===== Page excerpt

Cloud Infrastructure: Startup to Scale

Optimizing the Docker Image

Erik Reinert
TheAltF4Stream
Cloud Infrastructure: Startup to Scale

Lesson Description

The "Optimizing the Docker Image" Lesson is part of the full, Cloud Infrastructure: Startup to Scale course featured in this preview video. Here's what you'd learn in this lesson:

Erik optimizes the Docker image by splitting it into two stages. The first stage compiles the Go application and caches it. The second stage uses the cached image from the first stage and copies in the migrations, static files, and templates.

Preview
Close

Transcript from the "Optimizing the Docker Image" Lesson

[00:00:00]
>> Erik Reinert: So one of the things that's nice about the Docker CLI is there's a lot of really cool things you can do with it. For example, one of the things you can do is you can give it, like, formatting against log output that you want. So if I wanted to see how big my images were in general, I could run that command and you'll see here that.

[00:00:16]
Wow, the latest image is 400 megabytes, right? That's kind of a big image. Can anyone tell me why this is such a big image?
>> Speaker 2: It's got a lot of packages you don't use.
>> Erik Reinert: Yep, if we look at the Docker file, though, what is one thing in particular that might make this big by default?

[00:00:38]
>> Speaker 2: The public image.
>> Erik Reinert: The public image, exactly, yeah. We're using a language image, right? So, we're using a Golang image. Means that Golang is gonna be installed in it. All the tools for Golang, blah, blah, blah, blah, blah. That's just going to make it heavier by default.

[00:00:51]
Right? So what would be better to use? Can anyone guess what might be a better image to use? And I will note, it's already in the tag. It's just not the appropriate one.
>> Speaker 2: Base Alpine.
>> Erik Reinert: Base Alpine, yeah, exactly. So what's kind of neat is Golang and all these other images out there use base images, right?

[00:01:12]
So, you'll notice that my Golang image has 12 or 1.24.2 dash Alpine, right? That means that underneath the Golang image, there's an Alpine image. So realistically, I should be able to build everything in the Golang image and then just move those outputs to a much smaller image. And that's exactly what we want to do.

[00:01:35]
That's the next step of what we want to do. So the first thing we're going to do is we're going to update the Docker file by including what we're missing, which is our Goose installer. Like I said, we want to run Goose in the container, right? So we need to actually add it to the container.

[00:01:53]
And then the next thing we're going to do is we're going to update this copy down here to be a little bit more granular, right? We don't need to necessarily copy, like static, which has a whole bunch of files in it, and main Js and templates. And, you know, we don't have to copy all of that at once.

==========

● Work to complete:
1. Swap "megabytes" for "MB" in the lesson transcript, starting at "Transcript from the" and ending at "big by default?".
2. Output the records as a numbered list without blank lines, starting at the first line of the records and ending at the line that contains "Projects #XM-DAC-6-4-011379-01-2 (80, 32)".
The records that come next are unrelated to the lesson transcript.

===== Listed entries

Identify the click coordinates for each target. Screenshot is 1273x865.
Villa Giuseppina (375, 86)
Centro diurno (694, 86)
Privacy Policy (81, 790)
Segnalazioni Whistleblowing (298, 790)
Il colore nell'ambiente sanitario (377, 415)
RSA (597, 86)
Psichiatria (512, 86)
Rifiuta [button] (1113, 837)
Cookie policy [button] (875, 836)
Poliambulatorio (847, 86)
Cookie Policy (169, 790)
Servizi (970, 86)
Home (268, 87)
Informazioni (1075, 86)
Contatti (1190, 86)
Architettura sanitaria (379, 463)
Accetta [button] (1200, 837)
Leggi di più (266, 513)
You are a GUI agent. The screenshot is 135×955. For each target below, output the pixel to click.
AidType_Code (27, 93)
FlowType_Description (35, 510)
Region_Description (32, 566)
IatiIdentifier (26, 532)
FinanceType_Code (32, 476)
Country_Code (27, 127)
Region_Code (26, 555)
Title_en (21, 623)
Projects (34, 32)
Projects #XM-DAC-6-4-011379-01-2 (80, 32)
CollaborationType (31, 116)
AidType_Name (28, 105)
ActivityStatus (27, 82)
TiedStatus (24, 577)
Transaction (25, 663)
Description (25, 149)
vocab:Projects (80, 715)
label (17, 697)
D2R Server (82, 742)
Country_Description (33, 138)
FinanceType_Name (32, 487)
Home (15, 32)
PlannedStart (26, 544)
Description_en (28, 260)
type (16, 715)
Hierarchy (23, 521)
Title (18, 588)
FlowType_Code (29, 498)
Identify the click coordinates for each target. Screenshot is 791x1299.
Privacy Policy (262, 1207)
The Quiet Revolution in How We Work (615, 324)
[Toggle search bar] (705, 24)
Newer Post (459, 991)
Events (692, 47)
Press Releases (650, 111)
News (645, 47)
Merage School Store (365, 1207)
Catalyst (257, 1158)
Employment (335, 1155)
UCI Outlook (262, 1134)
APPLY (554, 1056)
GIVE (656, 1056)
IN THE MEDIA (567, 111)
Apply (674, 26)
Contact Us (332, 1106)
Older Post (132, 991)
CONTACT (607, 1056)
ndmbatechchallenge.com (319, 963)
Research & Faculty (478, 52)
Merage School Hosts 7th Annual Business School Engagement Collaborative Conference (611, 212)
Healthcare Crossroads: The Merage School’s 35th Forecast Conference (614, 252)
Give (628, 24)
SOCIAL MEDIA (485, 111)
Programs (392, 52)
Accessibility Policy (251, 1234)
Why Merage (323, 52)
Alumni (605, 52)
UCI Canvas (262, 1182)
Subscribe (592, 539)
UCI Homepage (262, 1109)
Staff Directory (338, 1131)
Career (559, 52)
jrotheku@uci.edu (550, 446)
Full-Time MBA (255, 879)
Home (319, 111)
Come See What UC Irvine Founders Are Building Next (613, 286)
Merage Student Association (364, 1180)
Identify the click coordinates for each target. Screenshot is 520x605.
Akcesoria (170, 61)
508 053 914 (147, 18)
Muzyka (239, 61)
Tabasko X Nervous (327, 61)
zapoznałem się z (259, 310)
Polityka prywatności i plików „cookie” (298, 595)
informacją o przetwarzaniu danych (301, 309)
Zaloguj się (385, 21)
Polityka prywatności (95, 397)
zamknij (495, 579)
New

==========

● Responses in order:
1.
Transcript from the "Optimizing the Docker Image" Lesson

[00:00:00]
>> Erik Reinert: So one of the things that's nice about the Docker CLI is there's a lot of really cool things you can do with it. For example, one of the things you can do is you can give it, like, formatting against log output that you want. So if I wanted to see how big my images were in general, I could run that command and you'll see here that.

[00:00:16]
Wow, the latest image is 400 MB, right? That's kind of a big image. Can anyone tell me why this is such a big image?
>> Speaker 2: It's got a lot of packages you don't use.
>> Erik Reinert: Yep, if we look at the Docker file, though, what is one thing in particular that might make this big by default?

2.
1. Identify the click coordinates for each target. Screenshot is 1273x865.
2. Villa Giuseppina (375, 86)
3. Centro diurno (694, 86)
4. Privacy Policy (81, 790)
5. Segnalazioni Whistleblowing (298, 790)
6. Il colore nell'ambiente sanitario (377, 415)
7. RSA (597, 86)
8. Psichiatria (512, 86)
9. Rifiuta [button] (1113, 837)
10. Cookie policy [button] (875, 836)
11. Poliambulatorio (847, 86)
12. Cookie Policy (169, 790)
13. Servizi (970, 86)
14. Home (268, 87)
15. Informazioni (1075, 86)
16. Contatti (1190, 86)
17. Architettura sanitaria (379, 463)
18. Accetta [button] (1200, 837)
19. Leggi di più (266, 513)
20. You are a GUI agent. The screenshot is 135×955. For each target below, output the pixel to click.
21. AidType_Code (27, 93)
22. FlowType_Description (35, 510)
23. Region_Description (32, 566)
24. IatiIdentifier (26, 532)
25. FinanceType_Code (32, 476)
26. Country_Code (27, 127)
27. Region_Code (26, 555)
28. Title_en (21, 623)
29. Projects (34, 32)
30. Projects #XM-DAC-6-4-011379-01-2 (80, 32)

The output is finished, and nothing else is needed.